Les débats, d’ailleurs, seront, d’un bout à l’autre, entachés de partialités et d’illégalités. Elle n’a pas l’assistance, strictement légale, d’un avocat, elle n’est pas confrontée avec ses accusateurs, elle n’a pas connaissance du dossier constitué contre elle, elle doit plaider sans notes, sans papier, ni plume, en anglais, c’est-à-dire dans une langue qu’elle manie imparfaitement. Les documents produits ne sont que des documents accusateurs, tous ceux qui pourraient être favorables à Marie, comme le mémoire autographe du 10 septembre 1586, où Nau innocentait Marie de façon éclatante, de toute participation au projet d’assassinat d’Elizabeth, sont passés sous silence. D’ailleurs peut-on parler de débats et de jugement ?  Marie avait eu raison de dire que la sentence était rendue d’avance. Burleigh s’est assuré, au début du procès, l’approbation inconditionnelle du Parlement, et les soi-disant juges ont tous de bonnes raisons d’ordre pratique pour juger dans le sens voulu par Elizabeth et son ministre.

Cependant comme il faut, pour l’opinion publique, un semblant de jugement, les débats se poursuivent. Marie lutte courageusement, inlassablement, jusqu’à épuisement de ses forces physiques. Sur tous les points elle montre une fermeté, une lucidité, une maîtrise de dialectique qui impressionnent, malgré eux, plus d’un des juges, et rendent parfois difficile la tâche de Burleigh. Trois longs jours la lutte se poursuit âpre et serrée. Marie finit par apercevoir et par dire la vérité, à savoir que l’accusation de prétendue participation au complot de Babington n’est qu’un prétexte, et que ce qui l’a amenée devant ses juges c’est la question politique – l’affirmation de ses droits au trône d’Angleterre –, mais aussi la question religieuse : c’est la papiste et le danger qu’elle représente pour le protestantisme en Angleterre qu’on poursuit et qu’on veut réduire à l’impuissance. Elle a vu juste. La Commission, réunie le 25 octobre, dans la Chambre Etoilée de Westminster, vote la mort, et le Parlement ratifie docilement le verdict.

 

Le jugement

Le 18 novembre seulement Marie en est prévenue officiellement par deux envoyés d’Elizabeth.

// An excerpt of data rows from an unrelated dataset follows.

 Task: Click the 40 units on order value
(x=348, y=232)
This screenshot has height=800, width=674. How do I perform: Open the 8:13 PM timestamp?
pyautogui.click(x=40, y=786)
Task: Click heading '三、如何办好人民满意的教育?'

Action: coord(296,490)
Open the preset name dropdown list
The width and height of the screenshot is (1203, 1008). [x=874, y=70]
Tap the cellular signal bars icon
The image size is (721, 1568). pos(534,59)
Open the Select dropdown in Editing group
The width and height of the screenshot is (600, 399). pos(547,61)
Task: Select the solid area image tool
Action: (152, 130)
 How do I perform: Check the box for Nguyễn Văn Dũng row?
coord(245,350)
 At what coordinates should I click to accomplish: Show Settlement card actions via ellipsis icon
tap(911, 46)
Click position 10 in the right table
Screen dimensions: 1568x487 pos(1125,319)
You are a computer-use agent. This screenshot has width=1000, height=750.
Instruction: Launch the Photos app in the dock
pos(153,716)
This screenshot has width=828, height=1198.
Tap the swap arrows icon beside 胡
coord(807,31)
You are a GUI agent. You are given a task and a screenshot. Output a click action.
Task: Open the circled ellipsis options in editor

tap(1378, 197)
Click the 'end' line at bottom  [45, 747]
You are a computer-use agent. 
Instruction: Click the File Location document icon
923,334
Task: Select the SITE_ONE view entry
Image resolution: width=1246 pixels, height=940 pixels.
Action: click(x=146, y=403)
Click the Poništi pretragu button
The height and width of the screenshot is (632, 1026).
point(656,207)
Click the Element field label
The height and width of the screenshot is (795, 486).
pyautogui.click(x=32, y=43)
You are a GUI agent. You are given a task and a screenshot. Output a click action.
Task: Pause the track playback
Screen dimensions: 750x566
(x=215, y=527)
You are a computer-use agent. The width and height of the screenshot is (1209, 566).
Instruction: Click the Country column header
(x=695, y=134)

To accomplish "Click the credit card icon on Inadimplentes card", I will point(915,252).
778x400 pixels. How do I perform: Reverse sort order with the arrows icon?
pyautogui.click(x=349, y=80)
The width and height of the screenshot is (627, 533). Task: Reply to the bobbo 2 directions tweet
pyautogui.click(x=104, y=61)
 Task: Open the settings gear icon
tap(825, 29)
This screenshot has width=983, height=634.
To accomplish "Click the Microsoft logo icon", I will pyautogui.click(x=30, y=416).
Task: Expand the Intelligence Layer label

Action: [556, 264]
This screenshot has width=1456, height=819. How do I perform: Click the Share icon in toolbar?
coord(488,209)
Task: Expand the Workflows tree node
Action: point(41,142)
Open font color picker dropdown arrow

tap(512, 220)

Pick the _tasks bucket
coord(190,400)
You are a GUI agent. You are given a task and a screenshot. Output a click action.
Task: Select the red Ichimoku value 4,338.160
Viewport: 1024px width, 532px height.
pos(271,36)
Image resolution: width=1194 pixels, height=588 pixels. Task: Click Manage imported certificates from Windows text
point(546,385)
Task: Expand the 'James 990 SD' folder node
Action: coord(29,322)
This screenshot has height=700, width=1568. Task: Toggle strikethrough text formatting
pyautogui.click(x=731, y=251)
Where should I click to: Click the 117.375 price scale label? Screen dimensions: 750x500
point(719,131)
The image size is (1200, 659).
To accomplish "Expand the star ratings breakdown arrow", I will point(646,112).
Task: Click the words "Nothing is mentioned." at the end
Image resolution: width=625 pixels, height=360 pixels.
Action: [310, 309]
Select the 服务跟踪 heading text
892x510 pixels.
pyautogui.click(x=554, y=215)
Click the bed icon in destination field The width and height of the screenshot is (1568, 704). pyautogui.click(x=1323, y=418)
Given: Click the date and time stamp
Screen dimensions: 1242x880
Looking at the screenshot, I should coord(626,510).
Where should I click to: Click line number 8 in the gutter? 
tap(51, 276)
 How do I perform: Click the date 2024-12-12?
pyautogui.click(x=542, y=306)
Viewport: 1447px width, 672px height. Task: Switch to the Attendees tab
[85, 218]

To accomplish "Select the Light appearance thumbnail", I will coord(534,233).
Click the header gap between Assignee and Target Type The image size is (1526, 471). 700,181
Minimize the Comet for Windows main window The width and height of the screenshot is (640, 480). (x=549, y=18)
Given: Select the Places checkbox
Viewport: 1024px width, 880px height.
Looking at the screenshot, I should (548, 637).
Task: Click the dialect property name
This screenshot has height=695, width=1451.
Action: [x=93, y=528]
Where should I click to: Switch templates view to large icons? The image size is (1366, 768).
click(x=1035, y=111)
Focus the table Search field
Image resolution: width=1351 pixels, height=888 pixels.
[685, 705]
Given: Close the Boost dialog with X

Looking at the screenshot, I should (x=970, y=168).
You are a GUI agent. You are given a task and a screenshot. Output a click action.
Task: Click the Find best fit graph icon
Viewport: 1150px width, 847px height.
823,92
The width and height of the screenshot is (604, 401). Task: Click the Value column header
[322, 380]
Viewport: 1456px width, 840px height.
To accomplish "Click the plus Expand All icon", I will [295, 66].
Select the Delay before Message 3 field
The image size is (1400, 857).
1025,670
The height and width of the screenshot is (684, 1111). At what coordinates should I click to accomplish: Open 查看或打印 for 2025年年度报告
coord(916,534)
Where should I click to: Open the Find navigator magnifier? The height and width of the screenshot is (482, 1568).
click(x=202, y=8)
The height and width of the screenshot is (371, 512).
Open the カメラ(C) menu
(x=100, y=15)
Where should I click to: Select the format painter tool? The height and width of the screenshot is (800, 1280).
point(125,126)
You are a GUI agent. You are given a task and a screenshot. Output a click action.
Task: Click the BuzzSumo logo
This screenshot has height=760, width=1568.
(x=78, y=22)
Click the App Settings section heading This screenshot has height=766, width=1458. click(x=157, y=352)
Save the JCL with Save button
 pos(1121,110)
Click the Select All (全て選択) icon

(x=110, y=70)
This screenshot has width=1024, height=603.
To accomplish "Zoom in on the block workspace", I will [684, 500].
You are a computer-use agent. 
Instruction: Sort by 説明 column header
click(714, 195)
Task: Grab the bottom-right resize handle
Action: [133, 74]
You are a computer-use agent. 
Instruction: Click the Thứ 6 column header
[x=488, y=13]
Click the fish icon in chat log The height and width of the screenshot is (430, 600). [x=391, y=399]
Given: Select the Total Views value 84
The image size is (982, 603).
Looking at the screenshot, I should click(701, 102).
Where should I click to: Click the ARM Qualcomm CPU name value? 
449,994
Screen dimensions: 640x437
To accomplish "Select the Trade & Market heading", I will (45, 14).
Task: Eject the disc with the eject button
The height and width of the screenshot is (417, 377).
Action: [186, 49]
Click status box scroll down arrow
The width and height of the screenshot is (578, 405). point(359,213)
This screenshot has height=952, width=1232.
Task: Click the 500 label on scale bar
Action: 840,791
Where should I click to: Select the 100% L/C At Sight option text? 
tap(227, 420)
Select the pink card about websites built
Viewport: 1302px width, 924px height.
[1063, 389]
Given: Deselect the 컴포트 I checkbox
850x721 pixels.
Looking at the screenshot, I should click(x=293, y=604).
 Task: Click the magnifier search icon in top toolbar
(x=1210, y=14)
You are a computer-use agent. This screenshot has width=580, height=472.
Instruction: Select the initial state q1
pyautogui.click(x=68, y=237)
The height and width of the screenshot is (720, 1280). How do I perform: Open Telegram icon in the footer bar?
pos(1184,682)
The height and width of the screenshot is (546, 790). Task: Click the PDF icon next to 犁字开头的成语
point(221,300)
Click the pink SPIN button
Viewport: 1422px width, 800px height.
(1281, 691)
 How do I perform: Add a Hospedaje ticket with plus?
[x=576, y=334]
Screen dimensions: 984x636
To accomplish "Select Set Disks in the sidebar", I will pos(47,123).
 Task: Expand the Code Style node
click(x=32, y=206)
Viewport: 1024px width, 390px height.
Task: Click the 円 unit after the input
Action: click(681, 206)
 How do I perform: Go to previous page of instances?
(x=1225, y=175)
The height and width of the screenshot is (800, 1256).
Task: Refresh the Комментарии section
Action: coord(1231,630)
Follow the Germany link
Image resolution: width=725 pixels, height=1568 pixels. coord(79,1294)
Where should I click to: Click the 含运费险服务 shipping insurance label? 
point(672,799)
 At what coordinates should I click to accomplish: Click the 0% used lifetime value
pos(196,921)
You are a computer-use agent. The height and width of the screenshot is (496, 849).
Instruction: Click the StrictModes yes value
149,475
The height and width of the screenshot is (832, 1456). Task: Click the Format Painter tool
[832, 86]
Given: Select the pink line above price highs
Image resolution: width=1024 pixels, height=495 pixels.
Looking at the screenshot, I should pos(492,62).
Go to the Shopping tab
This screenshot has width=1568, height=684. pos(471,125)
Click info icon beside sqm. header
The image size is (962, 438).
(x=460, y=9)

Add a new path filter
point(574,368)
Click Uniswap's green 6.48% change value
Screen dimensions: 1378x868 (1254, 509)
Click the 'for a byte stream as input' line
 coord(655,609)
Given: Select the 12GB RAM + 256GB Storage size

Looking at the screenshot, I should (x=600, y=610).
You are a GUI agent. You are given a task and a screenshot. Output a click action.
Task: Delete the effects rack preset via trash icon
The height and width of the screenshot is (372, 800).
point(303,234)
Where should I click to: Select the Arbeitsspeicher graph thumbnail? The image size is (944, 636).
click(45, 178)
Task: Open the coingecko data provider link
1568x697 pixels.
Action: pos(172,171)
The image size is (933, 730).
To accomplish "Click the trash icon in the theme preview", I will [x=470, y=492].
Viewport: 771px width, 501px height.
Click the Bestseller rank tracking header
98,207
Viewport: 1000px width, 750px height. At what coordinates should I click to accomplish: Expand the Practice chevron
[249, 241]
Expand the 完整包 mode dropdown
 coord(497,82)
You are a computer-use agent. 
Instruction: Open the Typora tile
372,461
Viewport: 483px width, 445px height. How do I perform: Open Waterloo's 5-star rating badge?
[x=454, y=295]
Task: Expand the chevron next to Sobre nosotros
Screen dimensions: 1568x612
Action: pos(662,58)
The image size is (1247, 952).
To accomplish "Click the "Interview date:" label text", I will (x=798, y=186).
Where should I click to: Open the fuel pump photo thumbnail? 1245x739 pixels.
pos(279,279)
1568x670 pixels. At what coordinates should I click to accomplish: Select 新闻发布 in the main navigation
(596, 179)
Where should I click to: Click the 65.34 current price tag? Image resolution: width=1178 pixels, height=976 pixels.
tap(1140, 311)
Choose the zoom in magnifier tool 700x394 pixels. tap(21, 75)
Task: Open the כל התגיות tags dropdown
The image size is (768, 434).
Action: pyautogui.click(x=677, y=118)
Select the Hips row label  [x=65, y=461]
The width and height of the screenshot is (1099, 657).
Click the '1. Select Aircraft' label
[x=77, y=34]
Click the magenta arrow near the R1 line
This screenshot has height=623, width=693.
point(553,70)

Elle reçoit la nouvelle avec une dignité et un calme absolu. Elle s’est élevée peu à peu à une joyeuse résignation, et elle trouve dans la pensée qu’elle va mourir pour sa foi, que sa mort servira la cause catholique, un puissant réconfort et une allégresse qui surprend et inquiète Paulet, son geôlier. Celui-ci se montre vis-à-vis de Marie d’une goujaterie parfaite. A peine les envoyés d’Elizabeth avaient-ils quitté le château, il est allé déclarer à la condamnée « qu’elle n’était plus qu’une femme morte, sans honneurs, ni dignité de reine », et il avait fait sur l’heure enlever le dais royal qu’elle avait dans sa chambre.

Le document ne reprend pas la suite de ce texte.